I love this bag!  It’s sitting on my shelf looking pretty for now since there is nowhere to go.  I hope you enjoy it.


----------



## jaskg144

There are sooo many micro Bayswaters in the sale! Do you like yours? I'm thinking of getting one!


----------



## windnocturne

Hello! I am considering buying a pre loved version of the micro zipped bays in light antique blue (love the photos by @heytheredelilah, could anyone tell me how yours has held up so far? Any cons to the bag? Unfortunately there’s no way I can try one out in store anymore since it’s been discontinued… thanks


----------



## windnocturne

Update: I got it in the end and absolutely love the shade and the colour


----------



## Luv2Shop1

windnocturne said:


> Update: I got it in the end and absolutely love the shade and the colour


I love the Bayswater! 

What color did you buy?

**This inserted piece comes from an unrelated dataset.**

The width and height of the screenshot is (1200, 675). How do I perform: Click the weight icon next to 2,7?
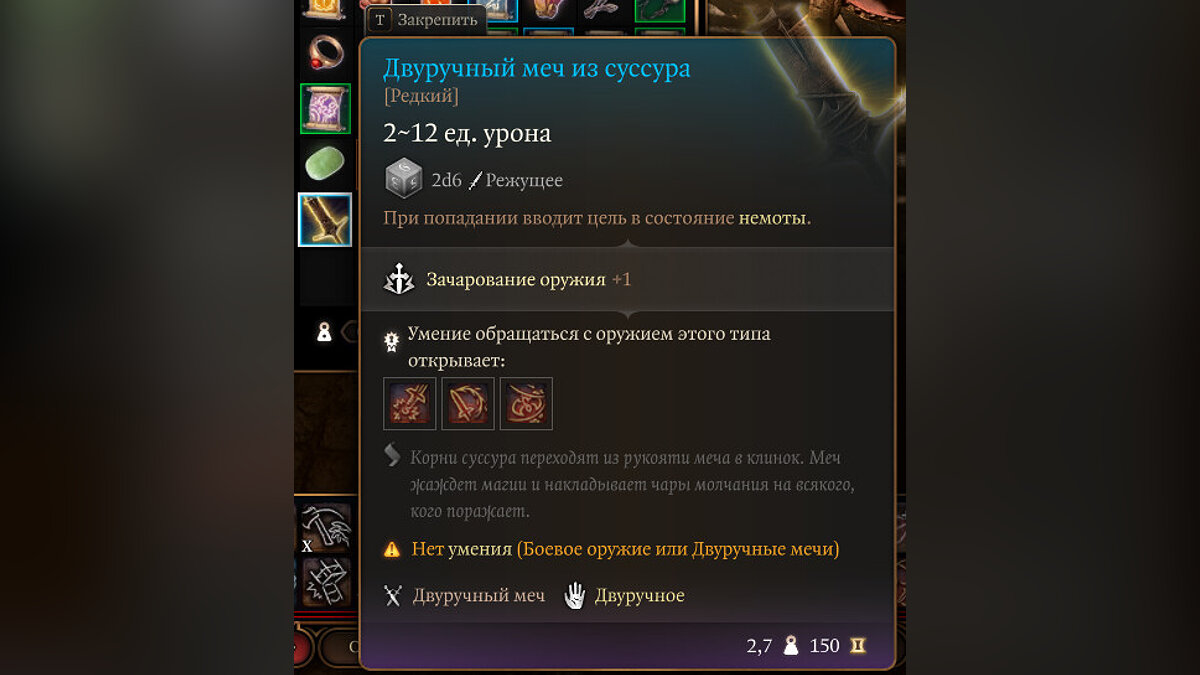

Is it a micro or a mini?

Congrats!


----------



## windnocturne

Luv2Shop1 said:


> I love the Bayswater!
> 
> What color did you buy? Is it a micro or a mini?
> 
> Congrats!


Thank you! This is the micro zipped bayswater, in light antique blue I believe. The seller said it was cloud (I would have loved cloud too) but after seeing the first photo in this thread by @heytheredelilah I was convinced it’s antique blue, which is such a pretty shade in its own right


----------



## Luv2Shop1

windnocturne said:


> Thank you! This is the micro zipped bayswater, in light antique blue I believe. The seller said it was cloud (I would have loved cloud too) but after seeing the first photo in this thread by @heytheredelilah I was convinced it’s antique blue, which is such a pretty shade in its own right
> View attachment 5630025


It’s beautiful! That color is really lovely.   

Congrats again!


----------